Re: [patch v3 08/36] x86/smpboot: Split up native_cpu_up() into separate phases and document them

From: Peter Zijlstra
Date: Tue May 09 2023 - 06:06:52 EST


On Mon, May 08, 2023 at 09:43:39PM +0200, Thomas Gleixner wrote:

> @@ -233,14 +237,31 @@ static void notrace start_secondary(void
> load_cr3(swapper_pg_dir);
> __flush_tlb_all();
> #endif
> + /*
> + * Sync point with wait_cpu_initialized(). Before proceeding through
> + * cpu_init(), the AP will call wait_for_master_cpu() which sets its
> + * own bit in cpu_initialized_mask and then waits for the BSP to set
> + * its bit in cpu_callout_mask to release it.
> + */
> cpu_init_secondary();
> rcu_cpu_starting(raw_smp_processor_id());
> x86_cpuinit.early_percpu_clock_init();
> +
> + /*
> + * Sync point with wait_cpu_callin(). The AP doesn't wait here
> + * but just sets the bit to let the controlling CPU (BSP) know that
> + * it's got this far.
> + */
> smp_callin();
>
> - /* otherwise gcc will move up smp_processor_id before the cpu_init */
> + /* Otherwise gcc will move up smp_processor_id() before cpu_init() */
> barrier();

Not to the detriment of this patch, but this barrier() and it's comment
seem weird vs smp_callin().
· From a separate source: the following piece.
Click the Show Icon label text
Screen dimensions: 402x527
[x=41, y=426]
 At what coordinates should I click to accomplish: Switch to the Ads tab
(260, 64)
That function ends with an atomic bitop (it
has to, at the very least it must not be weaker than store-release) but
also has an explicit wmb() to order setup vs CPU_STARTING.

(arguably that should be a full fence *AND* get a comment)
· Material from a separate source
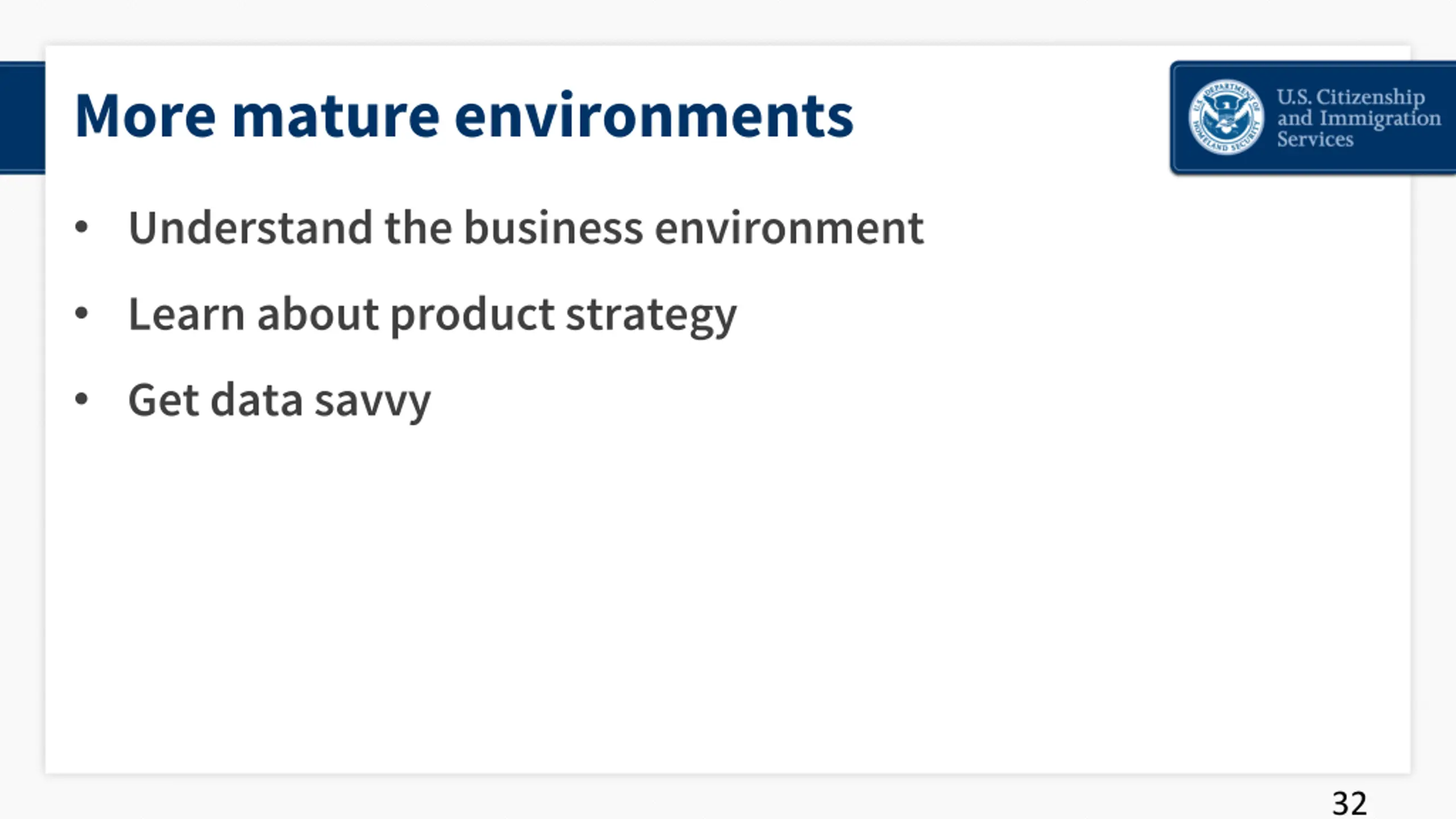This screenshot has height=819, width=1456.
Task: Click the word product in second bullet
Action: [472, 316]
There is no way the smp_processor_id() referred to in this comment can
land before cpu_init() even without the barrier().

> - /* Check TSC synchronization with the control CPU: */
> +
> + /*
> + * Check TSC synchronization with the control CPU, which will do
> + * its part of this from wait_cpu_online(), making it an implicit
> + * synchronization point.
> + */
> check_tsc_sync_target();
>
> /*